In 1947, he stated his disagreements and broke away from the group to initiate his own movement called Perceptism, in which his brother, Rembrandt V. D. Lozza, and art critic, Abraham Haber, were also active. He soon achieved the instruments of an accurate technique. Problems such as "the open structure", a projectural system governed by centrifugal lines of force and on the basis of which forms are defined; the "qualimetry of the flat form", with which the form-colour relation is controlled and adjusted; and the notion of "coloured field" as the place on which the painting is done –Ideally the architectural wall– and with which it interacts, constitute the main elements of a method that aimed at the production of truly concrete works. Between 1950 and 1953, he published Perceptism magazine, through which he diffused these theories.
For more than sixty years, he published essays and gave dozens of lectures in Argentina and abroad. He travelled through Latin America and Europe as a special guest. He participated in running the artists union and in activities to defend freedom of expression and the national heritage.
He held numerous group and solo exhibitions in our country and abroad. Among others, he showed his work at the Museo Nacional de Bellas Artes, Museo de Arte Moderno, Museo Eduardo Sívori in Buenos Aires, in the Provincial Museums of Santa Fe, Tucumán, Rosario, Salta and Jujuy; in Fundación San Telmo and Fundación Banco Patricios, in the Fondo Nacional de las Artes and in the Instituto de Cooperación Iberoamericana.
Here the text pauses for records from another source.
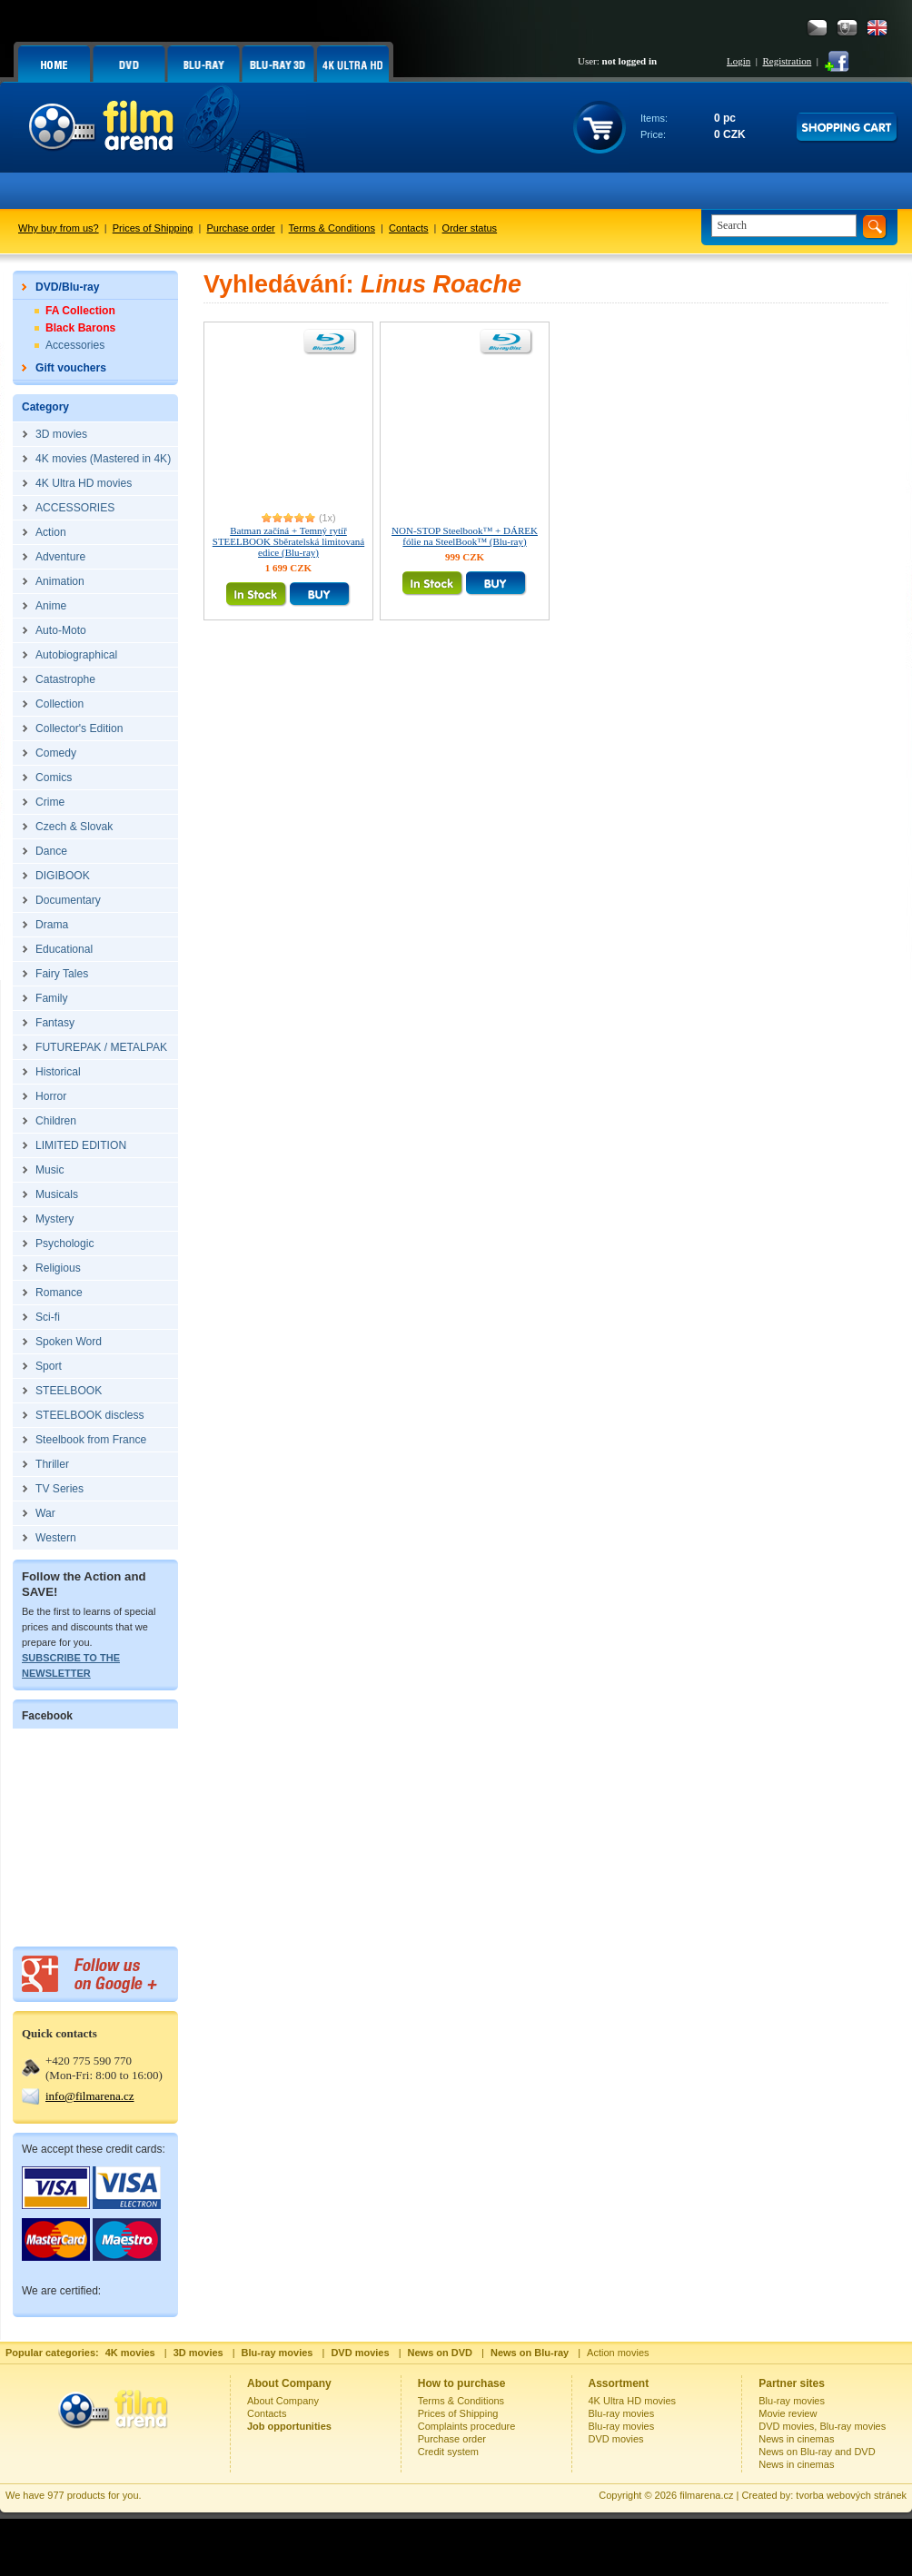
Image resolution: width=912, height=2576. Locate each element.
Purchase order (241, 228)
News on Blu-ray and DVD (816, 2451)
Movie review (787, 2413)
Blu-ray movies (622, 2413)
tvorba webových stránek (851, 2495)
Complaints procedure (467, 2426)
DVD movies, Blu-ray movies (822, 2426)
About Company (283, 2400)
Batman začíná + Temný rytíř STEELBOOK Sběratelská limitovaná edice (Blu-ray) (288, 541)
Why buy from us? (58, 228)
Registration (786, 60)
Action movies (618, 2352)
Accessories (74, 345)
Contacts (408, 228)
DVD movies (616, 2438)
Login (738, 60)
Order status (470, 228)
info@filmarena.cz (89, 2096)
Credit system (448, 2451)
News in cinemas (796, 2438)
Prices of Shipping (153, 228)
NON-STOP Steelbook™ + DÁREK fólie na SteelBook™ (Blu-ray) (465, 536)
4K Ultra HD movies (633, 2400)
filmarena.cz (706, 2495)
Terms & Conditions (332, 228)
Abroad he exhibited at the São Paulo Biennial, in museums in Chile, Brazil, Mexico, Ecuador, Uruguay, Spain, Britain, Switzerland, the U.S.A., Germany and France and in the Rachel Adler and Apex Art galleries in New York.
Among other distinctions, he was awarded the Gold Medal of the House of Representatives in 1971, the Trajectory Prize awarded by the Asociación Argentina de Críticos de Arte (Argentine Association of Art Critics) in 1986, the Palanza Prize in 1991, the Konex de Platino Prize, the National Consecration Prize in 1992, the Fundación Fortabat Grand Prix d'honneur in 1997 and 1998 he received the Leonardo Trajectory Prize at the Museo Nacional de Bellas Artes.
His works are to be found in numerous private collections and at the Museo Nacional de Bellas Artes, the Museo de Arte Moderno de Buenos Aires, the Museo Eduardo Sívori, the Museo Provincial de Bellas Artes in Santa Fe, the Washington National Gallery of Art and the Batuz Foundation Sachsen de Altzella in Germany.
During 1997, a great retrospective exhibition was held at the Museo de Arte Moderno de Buenos Aires and he was invited to participate in the I MERCOSUR Biennial. In 1998, he exhibited at Galería Van Eyck. In 1999, the Fondo Nacional de las Artes selected him to take part in Arco International Art Fair in Madrid as the official representative of Argentina. In 2001, he exhibited Raul Lozza. Teoría estructural del color (Structural theory of colour) at Galería del Infinito. That same year, the Centro Cultural Borges held a tribute exhibition under the title: Raul Lozza. Un museo por sesenta días (A museum for sixty days), where a selection of works that the artist had planned for a future monographic museum were shown.
He died in Buenos Aires on January 1th 2008.